O prefeito de Nossa Senhora do Livramento (42 km de Cuiabá), médico Thiago Gonçalo Lunguinho de Almeida (União), revelou nesta segunda-feira (5) ter sido vítima de um esquema de estelionato praticado pela própria mãe, Adriana Nunes Lunguinho de Almeida, de 52 anos.

As investigações, conduzidas pela Delegacia de Estelionato, apontam que Adriana utilizava o cargo do filho para ganhar credibilidade com investidores. Pelo menos 22 pessoas já registraram boletins de ocorrência e, segundo o prefeito, todas o isentaram de qualquer participação.
"Provei por A mais B que sou tão vítima quanto os demais. Mesmo sendo minha mãe, e isso dói muito pra mim, a justiça deve ser feita. Ela envolveu pessoas honestas e trabalhadoras que viram nas propostas oportunidades de melhoria de vida. Ela acabou destruindo sonhos e famílias e isso não pode ficar impune", desabafou o gestor.
Segundo o relato de Thiago à polícia, a mãe se aproximava das vítimas oferecendo negócios de alta lucratividade. No início, ela cumpria o combinado com valores baixos para ganhar confiança e com o tempo, passava a captar quantias maiores, alegando que os negócios tinham o respaldo do filho prefeito.
A denúncia aponta ainda que Adriana teria falsificado assinaturas em folhas de cheque de Thiago e produzido montagens de conversas de WhatsApp para simular o apoio do prefeito às transações.
O dinheiro, conforme as investigações, seria destinado a alimentar uma dependência patológica em jogos de azar.
Thiago relatou que tentou internar a mãe diversas vezes em clínicas de reabilitação devido ao vício em jogos. Ao perceber que o filho buscava a internação compulsória, Adriana fugiu e encontra-se em local desconhecido.

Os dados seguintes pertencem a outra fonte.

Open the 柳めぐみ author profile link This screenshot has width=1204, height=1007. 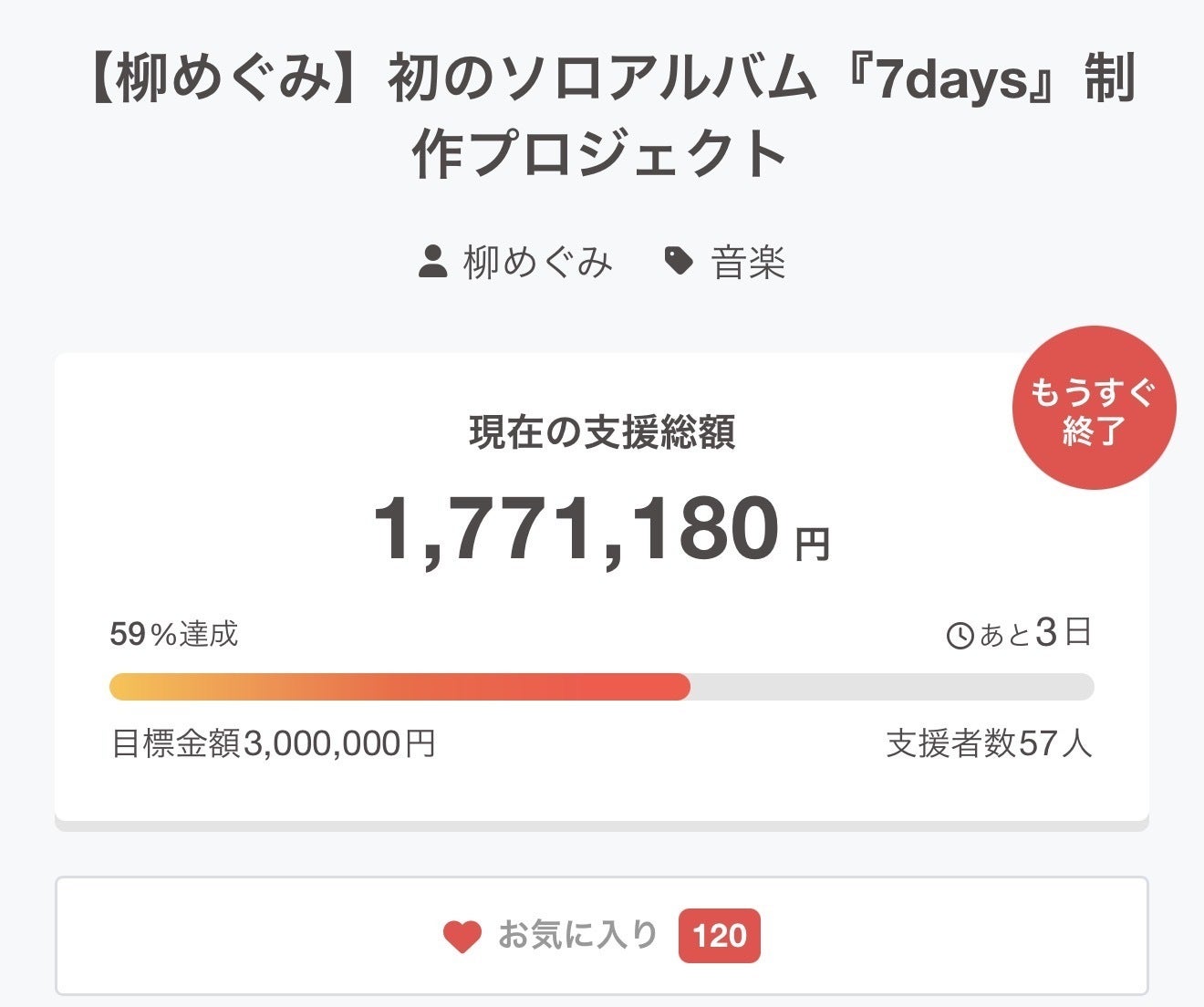pos(537,263)
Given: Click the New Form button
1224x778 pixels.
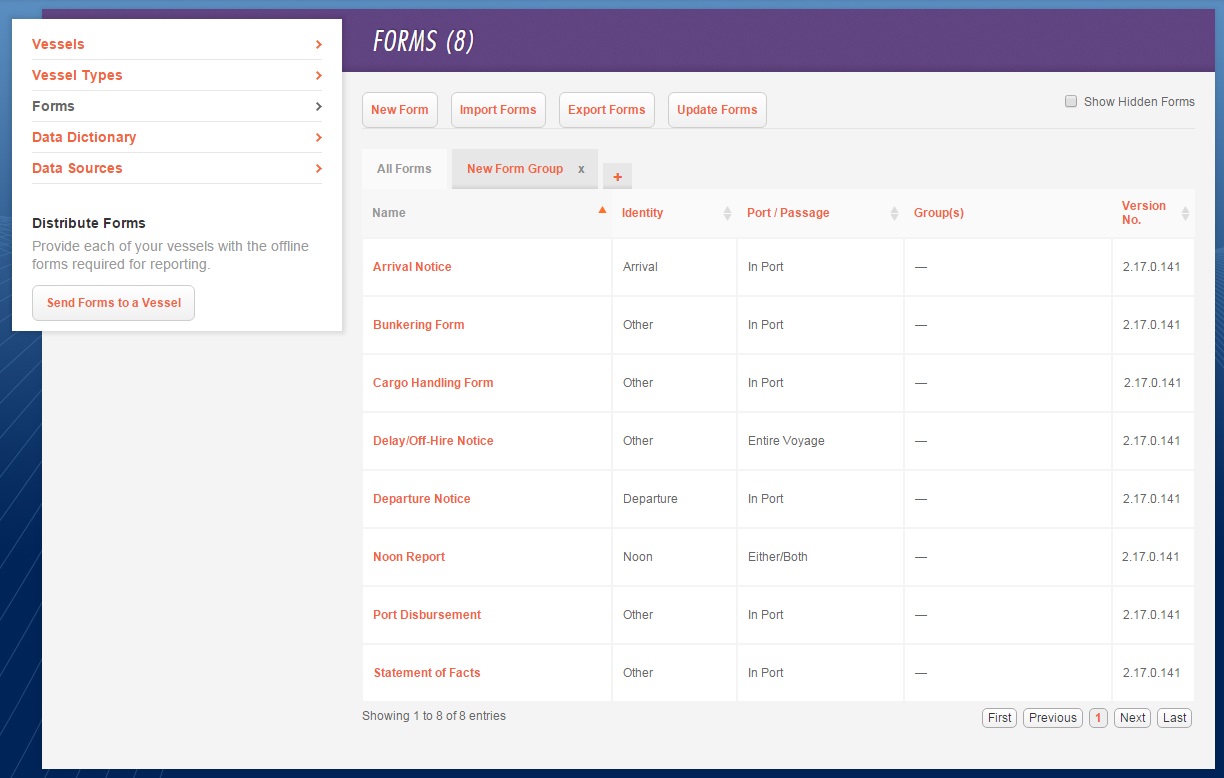Looking at the screenshot, I should click(399, 110).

Mesmo foragida, ela bloqueou contatos de credores e do filho, mas continua publicando fotos de "vida normal" em seus status de rede social.
Adriana, ao saber que o filho levou o caso às autoridades, registrou um boletim de ocorrência contra o prefeito e solicitou uma medida protetiva, que foi inicialmente acatada pela Delegacia da Mulher.
Thiago, que foi criado pelos avós paternos desde os cinco anos, entregou à polícia extratos bancários e prints que comprovariam sua inocência e sua iniciativa de denunciar os crimes assim que tomou conhecimento das fraudes.
A Delegacia de Estelionato segue ouvindo as vítimas e analisando a movimentação financeira da suspeita.